> Task prompt: Set down each entry exactly as it stands, without altering a single character.

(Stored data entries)
——————

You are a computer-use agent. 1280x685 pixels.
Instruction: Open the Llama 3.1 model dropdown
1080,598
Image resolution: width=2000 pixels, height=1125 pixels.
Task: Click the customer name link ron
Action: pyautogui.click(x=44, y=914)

——————

> Your response:
You are a computer-use agent. 1280x685 pixels.
Instruction: Open the Llama 3.1 model dropdown
1080,598
Image resolution: width=2000 pixels, height=1125 pixels.
Task: Click the customer name link ron
Action: pyautogui.click(x=44, y=914)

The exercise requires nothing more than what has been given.